Dating is, well, whatever it means to you. You can say you're 'dating' your longtime significant other. I know people that have been in their relationship for years, but they still have a date night every once and a while. (Because let's be honest, the going out and having just plain fun _dates_ start to become few and far between as time goes on)

I just realized I never answered the question. I've done a little bit of everything. I would have a date every couple weeks or so. Just a chance to meet someone new. Thing is I'm at the stage in my life where I'm really looking for someone I can have a future with, and someone I can see myself with for the rest of my life. (Not high expectations or anything, right?) I've done online dating, which hasn't been that bad. I mean, my current partner and I met off the internet. 

Well, most of my dates are off the internet. It's just an easier way to do things. I'm not in school, I work full time, and I don't go to bars or clubs. The chance of meeting people is pretty scarce for me.

How I met my current girlfriend: I was bored one day, and feeling like I'd never find someone. I was in a chat room, talking to a few longtime friends there, and I decided, with their help, to write an ad for myself on craigslist of all places. I wrote a longpost for it, and with their help, posted it. 

I got quite a few responses, but none led to anything past a second date. (And a few weirdos that responded) Then one day while I was doing my jury duty (Yes, I recently had jury duty, it sucked, sort of.) and sitting in the jury lounge I got another response. I figured I was bored anyways and it couldn't hurt to have someone new to talk to. And here we are later. It was a spur of the moment thing to post the ad and I'm happy I stuck my neck out there. I've never had a relationship just feel so right so quickly. Hell, we've been together more than a month now and yet we've already met each other's families and such.


----------



## ultraviolet (Jan 15, 2014)

sovram said:


> _whispers_ thts why u gotta b poly


omg sovram get your own swedish boyfriend!!!!!!!!!


----------



## Flora (Jan 16, 2014)

Phantom said:


> I know people that have been in their relationship for years, but they still have a date night every once and a while. (Because let's be honest, the going out and having just plain fun _dates_ start to become few and far between as time goes on)


My parents got recommended by their counselor to go on "date nights" once a week and their relationship has gotten better from it. also it's the cutest thing ever


----------



## sovram (Jan 16, 2014)

ultraviolet said:


> omg sovram get your own swedish boyfriend!!!!!!!!!

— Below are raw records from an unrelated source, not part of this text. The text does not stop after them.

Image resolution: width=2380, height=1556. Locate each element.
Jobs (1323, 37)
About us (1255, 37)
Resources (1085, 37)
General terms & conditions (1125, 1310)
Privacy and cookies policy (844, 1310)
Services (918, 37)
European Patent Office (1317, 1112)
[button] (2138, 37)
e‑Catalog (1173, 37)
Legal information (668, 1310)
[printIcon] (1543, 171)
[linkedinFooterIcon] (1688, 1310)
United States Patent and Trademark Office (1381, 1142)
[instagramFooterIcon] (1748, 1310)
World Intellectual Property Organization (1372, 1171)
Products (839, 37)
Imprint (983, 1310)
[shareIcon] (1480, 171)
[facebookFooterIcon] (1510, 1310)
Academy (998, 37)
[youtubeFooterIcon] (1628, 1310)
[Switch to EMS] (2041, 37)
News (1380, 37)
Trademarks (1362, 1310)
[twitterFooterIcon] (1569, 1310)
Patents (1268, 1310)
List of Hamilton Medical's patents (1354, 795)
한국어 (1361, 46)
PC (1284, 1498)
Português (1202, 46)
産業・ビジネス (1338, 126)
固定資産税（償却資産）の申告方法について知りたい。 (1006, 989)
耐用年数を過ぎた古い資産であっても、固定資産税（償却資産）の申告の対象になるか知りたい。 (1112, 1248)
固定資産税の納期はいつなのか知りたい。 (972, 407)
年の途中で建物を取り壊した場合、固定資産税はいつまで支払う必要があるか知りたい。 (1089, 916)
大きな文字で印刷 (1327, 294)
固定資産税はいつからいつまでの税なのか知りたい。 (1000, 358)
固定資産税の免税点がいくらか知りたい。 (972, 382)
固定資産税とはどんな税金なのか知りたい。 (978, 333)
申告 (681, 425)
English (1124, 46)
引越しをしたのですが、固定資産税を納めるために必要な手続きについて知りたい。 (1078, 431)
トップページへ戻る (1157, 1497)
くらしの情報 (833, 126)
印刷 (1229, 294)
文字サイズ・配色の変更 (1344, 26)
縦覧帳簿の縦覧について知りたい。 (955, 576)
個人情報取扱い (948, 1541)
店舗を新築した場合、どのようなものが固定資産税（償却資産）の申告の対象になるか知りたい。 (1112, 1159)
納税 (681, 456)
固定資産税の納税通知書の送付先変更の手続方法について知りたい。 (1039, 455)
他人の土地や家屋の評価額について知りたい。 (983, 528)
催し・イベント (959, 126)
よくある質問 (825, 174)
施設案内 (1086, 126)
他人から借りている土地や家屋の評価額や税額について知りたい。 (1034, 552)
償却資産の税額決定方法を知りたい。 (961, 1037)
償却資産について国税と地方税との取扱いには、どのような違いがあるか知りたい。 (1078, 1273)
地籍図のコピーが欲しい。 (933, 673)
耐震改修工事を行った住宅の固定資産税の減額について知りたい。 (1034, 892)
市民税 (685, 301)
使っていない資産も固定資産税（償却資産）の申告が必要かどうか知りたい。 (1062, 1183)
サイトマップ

Do you know any that are interested? Swedish boyfriends, I mean. I'd love to meet one.


----------



## Autumn (Jan 16, 2014)

sovram said:


> Do you know any that are interested? Swedish boyfriends, I mean. I'd love to meet one.


I'd be interested in finding a free Swedish boyfriend too


----------



## I liek Squirtles (Jan 17, 2014)

I've never gone on a date. I'd really like to take my crush out on one, but I'm really nervous about the whole thing. Mostly nervous about my parent's reactions and stuff.


----------